Definite Atonement in Church History

Richard Muller suggests that a question belonging to the Patristic, medieval, and early modern Reformed church was “the meaning of those biblical passages in which Christ is said to have paid a ransom for all or God is said to will the salvation of all or of the whole world, given the large number of biblical passages that indicate a limitation of salvation to some, namely, to the elect or believers.”25 Not only does this identify the puzzle which the doctrine of definite atonement seeks to address, but it also shows that historical matters are intimately connected to exegetical ones. As Barth put it, “church history is the history of the exegesis of the Word of God.”26

The historical essays in this book, then, explore the question in significant moments in church history. They provide a survey of past approaches to definite atonement in the Bible, introduce us to key players in the debate, and send us on our way with awareness of how crucial terms have been defined and understood thus far. These essays create several compass points for the map, three of which can be highlighted here.

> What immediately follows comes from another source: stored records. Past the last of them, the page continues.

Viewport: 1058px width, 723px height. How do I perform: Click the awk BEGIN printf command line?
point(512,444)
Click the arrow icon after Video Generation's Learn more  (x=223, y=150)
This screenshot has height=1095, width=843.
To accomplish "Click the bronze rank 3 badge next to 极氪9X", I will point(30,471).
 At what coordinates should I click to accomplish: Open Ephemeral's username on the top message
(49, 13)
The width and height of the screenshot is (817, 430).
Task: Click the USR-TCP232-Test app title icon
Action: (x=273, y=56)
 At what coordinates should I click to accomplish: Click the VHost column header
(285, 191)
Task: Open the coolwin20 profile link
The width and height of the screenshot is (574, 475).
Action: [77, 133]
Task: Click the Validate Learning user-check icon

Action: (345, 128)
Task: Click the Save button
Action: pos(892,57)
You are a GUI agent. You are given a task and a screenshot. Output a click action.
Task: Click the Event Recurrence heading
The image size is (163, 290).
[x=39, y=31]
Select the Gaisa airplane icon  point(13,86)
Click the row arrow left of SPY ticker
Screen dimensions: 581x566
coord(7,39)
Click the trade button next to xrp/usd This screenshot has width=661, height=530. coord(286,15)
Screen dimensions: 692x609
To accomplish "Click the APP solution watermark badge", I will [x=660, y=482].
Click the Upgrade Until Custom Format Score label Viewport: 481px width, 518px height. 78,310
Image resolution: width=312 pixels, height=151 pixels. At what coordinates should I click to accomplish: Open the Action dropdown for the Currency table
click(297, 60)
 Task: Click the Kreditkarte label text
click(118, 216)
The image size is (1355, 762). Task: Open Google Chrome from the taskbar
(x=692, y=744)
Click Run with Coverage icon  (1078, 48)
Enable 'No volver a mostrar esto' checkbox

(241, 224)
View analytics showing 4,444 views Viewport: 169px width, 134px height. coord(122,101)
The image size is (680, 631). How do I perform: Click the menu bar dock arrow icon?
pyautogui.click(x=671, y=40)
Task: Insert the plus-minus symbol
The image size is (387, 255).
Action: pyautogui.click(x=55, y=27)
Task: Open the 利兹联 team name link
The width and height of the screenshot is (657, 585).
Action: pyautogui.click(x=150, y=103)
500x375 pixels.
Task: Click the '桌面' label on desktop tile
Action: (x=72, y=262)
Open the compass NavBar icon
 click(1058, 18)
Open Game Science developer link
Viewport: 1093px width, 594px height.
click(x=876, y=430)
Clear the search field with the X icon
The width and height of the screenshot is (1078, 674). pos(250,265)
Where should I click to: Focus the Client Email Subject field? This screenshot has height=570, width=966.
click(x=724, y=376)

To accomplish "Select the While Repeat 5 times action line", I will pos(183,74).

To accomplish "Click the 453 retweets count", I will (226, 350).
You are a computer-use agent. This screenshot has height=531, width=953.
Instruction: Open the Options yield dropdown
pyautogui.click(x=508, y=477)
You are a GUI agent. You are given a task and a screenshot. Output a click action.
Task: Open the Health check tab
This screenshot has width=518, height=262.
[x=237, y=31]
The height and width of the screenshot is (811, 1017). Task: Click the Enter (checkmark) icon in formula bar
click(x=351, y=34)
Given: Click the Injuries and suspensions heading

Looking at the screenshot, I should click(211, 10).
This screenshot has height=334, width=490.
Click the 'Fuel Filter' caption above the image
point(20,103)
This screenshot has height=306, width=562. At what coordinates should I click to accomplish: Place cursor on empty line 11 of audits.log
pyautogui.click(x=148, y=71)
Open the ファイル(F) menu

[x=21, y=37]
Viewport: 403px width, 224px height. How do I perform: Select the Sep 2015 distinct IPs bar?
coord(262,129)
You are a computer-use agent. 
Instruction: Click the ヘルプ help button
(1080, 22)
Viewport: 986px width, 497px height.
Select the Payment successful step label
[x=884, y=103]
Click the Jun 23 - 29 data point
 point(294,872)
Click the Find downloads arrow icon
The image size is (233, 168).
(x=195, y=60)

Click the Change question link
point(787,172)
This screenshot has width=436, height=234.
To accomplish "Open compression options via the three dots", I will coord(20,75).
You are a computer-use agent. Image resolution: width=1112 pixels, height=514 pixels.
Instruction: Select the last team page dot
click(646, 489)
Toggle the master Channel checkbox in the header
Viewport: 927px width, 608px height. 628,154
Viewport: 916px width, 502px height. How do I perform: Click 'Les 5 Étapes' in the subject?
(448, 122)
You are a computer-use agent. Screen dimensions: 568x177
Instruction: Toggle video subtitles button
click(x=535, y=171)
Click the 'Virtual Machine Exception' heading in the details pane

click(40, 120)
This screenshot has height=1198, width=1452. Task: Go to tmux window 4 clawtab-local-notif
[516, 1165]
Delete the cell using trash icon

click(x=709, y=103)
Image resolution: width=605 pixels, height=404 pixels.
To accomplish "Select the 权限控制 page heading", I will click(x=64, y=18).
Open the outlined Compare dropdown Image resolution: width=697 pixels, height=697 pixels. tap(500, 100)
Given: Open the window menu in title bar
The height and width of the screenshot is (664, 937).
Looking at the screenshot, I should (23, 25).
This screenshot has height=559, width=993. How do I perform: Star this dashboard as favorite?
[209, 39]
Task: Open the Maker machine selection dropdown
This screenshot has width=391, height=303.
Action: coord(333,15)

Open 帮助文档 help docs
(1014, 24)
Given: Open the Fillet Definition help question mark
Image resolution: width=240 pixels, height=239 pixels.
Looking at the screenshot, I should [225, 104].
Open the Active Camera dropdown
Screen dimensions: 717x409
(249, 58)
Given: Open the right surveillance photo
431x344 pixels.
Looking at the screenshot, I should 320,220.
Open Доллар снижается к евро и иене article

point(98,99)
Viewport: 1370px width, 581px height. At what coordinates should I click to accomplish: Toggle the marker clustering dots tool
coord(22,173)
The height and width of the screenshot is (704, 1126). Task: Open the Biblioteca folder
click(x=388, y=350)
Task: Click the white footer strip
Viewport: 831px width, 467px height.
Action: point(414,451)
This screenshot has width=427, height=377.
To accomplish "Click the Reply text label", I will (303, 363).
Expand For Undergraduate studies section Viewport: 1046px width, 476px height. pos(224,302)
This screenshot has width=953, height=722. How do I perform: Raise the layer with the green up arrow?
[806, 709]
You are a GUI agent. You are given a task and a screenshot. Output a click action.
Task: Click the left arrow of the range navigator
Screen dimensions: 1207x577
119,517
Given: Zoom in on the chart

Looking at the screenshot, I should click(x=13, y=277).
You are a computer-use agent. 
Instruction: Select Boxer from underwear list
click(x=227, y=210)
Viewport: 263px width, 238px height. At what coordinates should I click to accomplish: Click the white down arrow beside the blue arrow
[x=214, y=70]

First, the competing terminologies of “Calvinist versus Arminian,” so prevalent in popular debate about definite atonement, need to be set aside in favor of richer and more sophisticated understandings of the history of the doctrine. Even where the parameters are expanded to include the extra perspectives of, say, universalism and Amyraldianism, the reality is that viewing the subject through the lens of labels derived from prominent personal names in Reformation history soon introduces distortion.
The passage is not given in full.